- **EXCERPT**
ṬUBĀ VA MAʿNĀ-YE ŠAB (1987, tr. Kamran Talattof and Havva Houshmand as Touba and the Meaning of Night, New York), a highly acclaimed novel by Shahrnush Parsipur (Šahrnuš Pārsipur, b. Tehran, 28 Bahman 1324 Š./17 February 1946), fiction writer and essayist (FIGURE 1).
Ṭubā va maʿnā-ye šab (FIGURE 2) is set in Tehran in the first decade of the 20th century and is told by a third-person omniscient narrator. Touba, the novel’s eponymous character is the daughter of Hajji Adib, a traditional scholar of classical literature and theology, and she receives a traditional education at home. She is named after the tree of divine light and wisdom in Persian legend and lore and pursues the dream of reaching her legendary namesake throughout her life (ʿAlāʾi, p. 66). Touba loses her father at the age of twelve, and to save her mother from a compelling marriage, she offers to be the bride instead. The marriage is short-lived, and after she gets divorced, she marries a Qajar prince, called Fereydun Mirza, and has three daughters and a son. When the prince marries another woman, Touba takes refuge in weaving carpets, and in the remaining years of her long life she fences herself within the walled space of her house.
The narrative of Touba’s long life is framed by two revolutions. It begins with the socio-political upheavals that culminate in the Constitutional Revolution of 1906-11 and ends with the Islamic Revolution of 1979. The novel captures the expansive breadth of events that span this hundred-year period of Iran’s history and integrates them into the account of the different stages of Touba’s life and the tale of her house (Mirʿābedini, II, pp 1118-24). With the arrival of an Azerbaijani family at Touba’s house during World War II, imported Marxist ideologies mysteriously penetrate through the thick and solid walls and alter Touba’s life and the fate of her country. The outlook of the newly arrived family, their flirtations with the Marxist Tudeh Party (see COMMUNISM i, ii), and the unfortunate courses that their lives take, all correspond to the different phases of the period’s turbulent history.
In less than a decade after the COUP D’ETAT OF 1332 Š./1953, the country’s seemingly modern and stable outlook is shattered by the waves of the religiously charged social unrests that culminate with the Islamic Revolution. Shattered too are the walls of Touba’s house with the arrival of another family, which, like the period of history it represents, is more absorbed by a politically charged religion than imported Marxist ideologies.

- **EXTRACTED RECORDS**
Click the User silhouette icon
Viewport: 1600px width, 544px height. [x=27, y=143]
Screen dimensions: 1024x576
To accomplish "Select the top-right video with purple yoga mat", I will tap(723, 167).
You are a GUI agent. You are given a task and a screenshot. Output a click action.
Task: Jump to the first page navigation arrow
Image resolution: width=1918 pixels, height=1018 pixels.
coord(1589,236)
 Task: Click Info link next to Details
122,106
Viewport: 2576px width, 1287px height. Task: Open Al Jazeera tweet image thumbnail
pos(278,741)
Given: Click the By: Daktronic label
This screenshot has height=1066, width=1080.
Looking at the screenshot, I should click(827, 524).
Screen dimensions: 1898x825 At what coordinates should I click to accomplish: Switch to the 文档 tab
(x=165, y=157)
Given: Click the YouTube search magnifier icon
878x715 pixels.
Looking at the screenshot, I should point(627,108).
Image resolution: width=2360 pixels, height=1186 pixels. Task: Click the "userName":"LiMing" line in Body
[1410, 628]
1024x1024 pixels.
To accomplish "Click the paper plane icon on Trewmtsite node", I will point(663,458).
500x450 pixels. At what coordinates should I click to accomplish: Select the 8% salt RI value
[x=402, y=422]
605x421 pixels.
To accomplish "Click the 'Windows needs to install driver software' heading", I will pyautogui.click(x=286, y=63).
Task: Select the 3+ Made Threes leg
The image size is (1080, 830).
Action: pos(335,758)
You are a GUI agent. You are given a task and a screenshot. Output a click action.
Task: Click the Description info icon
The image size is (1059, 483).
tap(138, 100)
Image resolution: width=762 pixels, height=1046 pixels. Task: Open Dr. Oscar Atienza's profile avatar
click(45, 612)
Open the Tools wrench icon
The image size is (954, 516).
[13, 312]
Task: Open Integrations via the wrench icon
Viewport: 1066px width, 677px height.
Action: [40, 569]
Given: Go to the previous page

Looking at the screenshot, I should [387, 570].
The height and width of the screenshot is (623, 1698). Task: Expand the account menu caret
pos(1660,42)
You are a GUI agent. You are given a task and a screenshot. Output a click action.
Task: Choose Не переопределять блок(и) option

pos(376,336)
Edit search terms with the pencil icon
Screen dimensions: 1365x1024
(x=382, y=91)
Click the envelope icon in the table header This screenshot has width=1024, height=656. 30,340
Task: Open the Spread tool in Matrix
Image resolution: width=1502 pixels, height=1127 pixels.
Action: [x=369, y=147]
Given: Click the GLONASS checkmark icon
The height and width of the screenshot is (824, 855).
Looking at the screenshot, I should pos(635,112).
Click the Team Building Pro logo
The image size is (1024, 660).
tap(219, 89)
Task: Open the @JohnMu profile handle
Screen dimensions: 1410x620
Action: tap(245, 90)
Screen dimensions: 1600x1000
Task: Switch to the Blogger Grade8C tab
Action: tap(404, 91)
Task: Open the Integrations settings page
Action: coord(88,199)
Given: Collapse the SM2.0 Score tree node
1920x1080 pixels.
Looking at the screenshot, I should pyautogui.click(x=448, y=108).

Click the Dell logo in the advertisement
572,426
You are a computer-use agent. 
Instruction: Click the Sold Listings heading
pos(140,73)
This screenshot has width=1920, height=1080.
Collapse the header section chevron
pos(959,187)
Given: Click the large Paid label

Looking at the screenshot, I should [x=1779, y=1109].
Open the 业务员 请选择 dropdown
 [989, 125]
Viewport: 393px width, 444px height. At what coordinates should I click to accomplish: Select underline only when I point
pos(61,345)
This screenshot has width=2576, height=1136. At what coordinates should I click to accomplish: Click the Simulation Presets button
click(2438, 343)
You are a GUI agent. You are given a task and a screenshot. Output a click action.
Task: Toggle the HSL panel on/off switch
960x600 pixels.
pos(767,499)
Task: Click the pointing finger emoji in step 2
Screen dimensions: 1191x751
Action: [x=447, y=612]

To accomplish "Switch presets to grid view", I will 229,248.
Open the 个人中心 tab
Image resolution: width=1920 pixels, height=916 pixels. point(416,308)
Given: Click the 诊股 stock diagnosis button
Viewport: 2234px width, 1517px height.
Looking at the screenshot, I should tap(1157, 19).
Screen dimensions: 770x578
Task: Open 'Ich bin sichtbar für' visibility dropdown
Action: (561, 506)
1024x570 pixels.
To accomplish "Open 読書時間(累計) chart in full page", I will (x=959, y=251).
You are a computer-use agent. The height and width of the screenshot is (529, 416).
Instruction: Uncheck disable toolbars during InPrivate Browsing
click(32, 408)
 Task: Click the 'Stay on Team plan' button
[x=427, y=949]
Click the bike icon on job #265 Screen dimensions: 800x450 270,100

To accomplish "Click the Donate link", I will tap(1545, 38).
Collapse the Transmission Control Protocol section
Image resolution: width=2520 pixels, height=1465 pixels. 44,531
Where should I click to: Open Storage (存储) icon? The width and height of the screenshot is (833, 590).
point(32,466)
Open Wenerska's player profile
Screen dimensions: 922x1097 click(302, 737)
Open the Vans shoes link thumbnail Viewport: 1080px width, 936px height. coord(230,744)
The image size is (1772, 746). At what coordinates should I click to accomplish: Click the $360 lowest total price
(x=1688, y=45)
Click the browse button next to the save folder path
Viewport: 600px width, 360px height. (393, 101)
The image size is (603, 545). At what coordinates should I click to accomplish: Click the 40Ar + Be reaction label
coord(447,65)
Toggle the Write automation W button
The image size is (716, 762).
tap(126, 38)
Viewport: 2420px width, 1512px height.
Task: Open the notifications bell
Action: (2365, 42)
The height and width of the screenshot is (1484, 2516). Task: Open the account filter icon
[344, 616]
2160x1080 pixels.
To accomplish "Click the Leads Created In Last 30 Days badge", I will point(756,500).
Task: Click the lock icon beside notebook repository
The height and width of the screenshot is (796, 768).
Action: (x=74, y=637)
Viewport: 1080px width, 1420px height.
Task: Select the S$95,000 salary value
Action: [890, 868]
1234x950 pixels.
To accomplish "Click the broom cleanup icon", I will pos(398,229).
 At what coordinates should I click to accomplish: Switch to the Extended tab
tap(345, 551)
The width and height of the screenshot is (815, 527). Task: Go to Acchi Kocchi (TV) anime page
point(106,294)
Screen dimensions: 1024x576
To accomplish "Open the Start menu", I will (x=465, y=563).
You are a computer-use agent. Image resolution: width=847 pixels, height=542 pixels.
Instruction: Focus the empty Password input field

- **GOALS**
[1] Reproduce word for word the passage of the entry on Touba and the Meaning of Night starting with "ṬUBĀ VA MAʿNĀ-YE ŠAB (1987, tr." and going on through "essayist (FIGURE 1).".
[2] According to the entry on Touba and the Meaning of Night, why does Touba offer to be the bride after her father's death? Answer in one to three sentences.

- **RESULTS BY TASK**
[1]
ṬUBĀ VA MAʿNĀ-YE ŠAB (1987, tr. Kamran Talattof and Havva Houshmand as Touba and the Meaning of Night, New York), a highly acclaimed novel by Shahrnush Parsipur (Šahrnuš Pārsipur, b. Tehran, 28 Bahman 1324 Š./17 February 1946), fiction writer and essayist (FIGURE 1).

[2] Touba offers to be the bride to save her mother from a compelling marriage. This happens after she loses her father at the age of twelve.